Section 16 of the Judicial Review Act empowers the Court to make orders setting aside a decision, referring a matter to which the decision relates to the decision-maker for further consideration (subject to such directions as the Court thinks fit) and "declaring the rights of the parties in respect of any matter to which the decision relates" (para.16(1)(c)). In the ordinary course, if the Court accepts that one of the grounds in s.5 or s.6 of the Act has been made good, it is enough to set aside the decision and remit the matter to the decision-maker for reconsideration. A declaration would then be superfluous unless the Court considered that the particular circumstances of the case made the addition of declaratory relief appropriate. See for instance Frost v. Collector of Customs (1985) 63 ALR 297. The position may well be different when administrative review arises at common law. In that regard Lord Denning commented in O'Reilly v. Mackman (1983) 2 AC 237 at 253:
"Whilst the darkness prevailed, we let in some light by means of a declaration ... because otherwise persons would be without a remedy for an injustice".
A declaration in the present case would serve little purpose unless it were intended to point up the failure of the regulations to implement sub-s.56(2) and the consequent implications for the decision by the Commission to retire the respondent. Such a declaration would make clear why the matter was not to be remitted to the Commission, though that could be done in the course of reasons for judgment. But, in the light of the reference to Delta Properties, I do not think that one can limit the scope of the declaration in that way. In any event, the declaration itself is not challenged in the notice of appeal.
In arguing against the competency of the appeal, counsel for the respondent submitted that the decisions of the Commission and the Tribunal were held invalid inter alia for reasons which are unrelated to the statutory point and which are unchallenged. It followed, in his submission, that it was not open to the Court to remit an invalid decision for further consideration by the Commission, the decision being void and of no effect. See Calvin v. Carr (1980) AC 574 at 589; Dixon v. Commonwealth (1981) 61 ALR 173 at 179. The argument is sound as far as it goes, but it leaves out of account an important distinction between a decision based on the statutory point and one based on natural justice. Finding as he did for the respondent on both scores, clearly his Honour was right in not remitting the matter to the Commission. But if he had found for the appellants on the statutory point and for the respondent on questions of natural justice, equally clearly he would have remitted the matter to the Commission for reconsideration. What the appellants are asking this Court to do is to hold that his Honour was wrong on the statutory point. Such a ruling would, as counsel for the appellants pointed out, have consequences for persons other than the respondent. But that would not be a justification for this Court assuming jurisdiction in a matter in which jurisdiction was otherwise lacking.

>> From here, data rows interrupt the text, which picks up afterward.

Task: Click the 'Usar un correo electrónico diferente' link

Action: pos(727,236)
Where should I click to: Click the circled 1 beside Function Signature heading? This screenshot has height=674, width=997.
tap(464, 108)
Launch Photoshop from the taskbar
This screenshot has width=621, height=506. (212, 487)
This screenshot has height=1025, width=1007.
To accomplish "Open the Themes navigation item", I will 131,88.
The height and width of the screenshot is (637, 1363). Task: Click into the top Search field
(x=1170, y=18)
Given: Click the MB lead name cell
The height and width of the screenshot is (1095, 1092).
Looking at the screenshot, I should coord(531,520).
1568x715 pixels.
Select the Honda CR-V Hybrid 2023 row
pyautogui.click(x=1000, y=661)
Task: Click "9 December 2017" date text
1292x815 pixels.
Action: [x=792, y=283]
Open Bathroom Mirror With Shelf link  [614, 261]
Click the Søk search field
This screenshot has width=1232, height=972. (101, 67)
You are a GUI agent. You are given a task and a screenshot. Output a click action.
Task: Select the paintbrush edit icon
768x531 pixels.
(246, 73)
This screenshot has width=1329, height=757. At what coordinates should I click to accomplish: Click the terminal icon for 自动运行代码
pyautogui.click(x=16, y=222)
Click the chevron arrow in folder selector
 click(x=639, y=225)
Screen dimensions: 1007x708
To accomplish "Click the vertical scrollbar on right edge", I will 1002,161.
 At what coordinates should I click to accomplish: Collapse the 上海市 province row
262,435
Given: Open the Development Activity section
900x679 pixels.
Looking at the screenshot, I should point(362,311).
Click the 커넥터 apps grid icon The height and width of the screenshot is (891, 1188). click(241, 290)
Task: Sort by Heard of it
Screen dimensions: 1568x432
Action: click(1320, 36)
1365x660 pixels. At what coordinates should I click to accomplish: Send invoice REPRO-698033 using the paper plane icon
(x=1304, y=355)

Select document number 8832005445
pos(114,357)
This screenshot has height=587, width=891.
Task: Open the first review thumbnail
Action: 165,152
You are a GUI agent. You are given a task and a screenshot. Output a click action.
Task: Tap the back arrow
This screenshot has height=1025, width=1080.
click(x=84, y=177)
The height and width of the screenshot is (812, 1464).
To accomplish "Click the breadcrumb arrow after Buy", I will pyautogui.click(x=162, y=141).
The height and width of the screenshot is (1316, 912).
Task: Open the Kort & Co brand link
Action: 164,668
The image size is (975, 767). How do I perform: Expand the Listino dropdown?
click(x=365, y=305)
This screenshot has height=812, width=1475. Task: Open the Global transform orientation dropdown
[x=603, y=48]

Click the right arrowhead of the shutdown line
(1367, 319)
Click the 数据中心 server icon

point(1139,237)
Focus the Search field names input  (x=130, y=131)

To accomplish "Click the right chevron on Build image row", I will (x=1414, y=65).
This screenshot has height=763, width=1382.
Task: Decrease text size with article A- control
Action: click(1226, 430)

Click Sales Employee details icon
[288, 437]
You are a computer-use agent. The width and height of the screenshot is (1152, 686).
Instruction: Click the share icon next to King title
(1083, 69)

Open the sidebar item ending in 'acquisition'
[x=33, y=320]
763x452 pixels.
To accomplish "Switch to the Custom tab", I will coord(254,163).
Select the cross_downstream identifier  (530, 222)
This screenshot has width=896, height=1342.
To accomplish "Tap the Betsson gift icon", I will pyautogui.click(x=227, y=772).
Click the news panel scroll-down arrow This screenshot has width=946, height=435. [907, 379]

However the appellants go further and argue that, in respect of the statutory point, this Court should rule in their favour, not on the basis that it was part of his Honour's reasons for judgment, but on the basis that unless the matter is remitted to the Commission, no action can be taken by the Commission in regard to the respondent under s.56 of the Act. They say that while the judgment stands the Commission cannot reconsider the respondent's retirement.
There is force in this submission. If the Commission were to treat the respondent as an officer in respect of whom no decision has been made under s.56 and then went on to consider his position in the light of whatever information was available to it, observing all rules of natural justice as were appropriate, it would inevitably be met with the argument that his Honour's conclusions in regard to s.56 and regs 34 and 35 gave rise to an issue estoppel between the parties. If the Commission nevertheless made a decision adverse to the respondent under s.56, that decision would no doubt be challenged by application to review and a single judge would feel obliged to follow the view taken by the primary judge, whatever his own view of the matter. The parties would then find themselves before a full court in the same position as they are now.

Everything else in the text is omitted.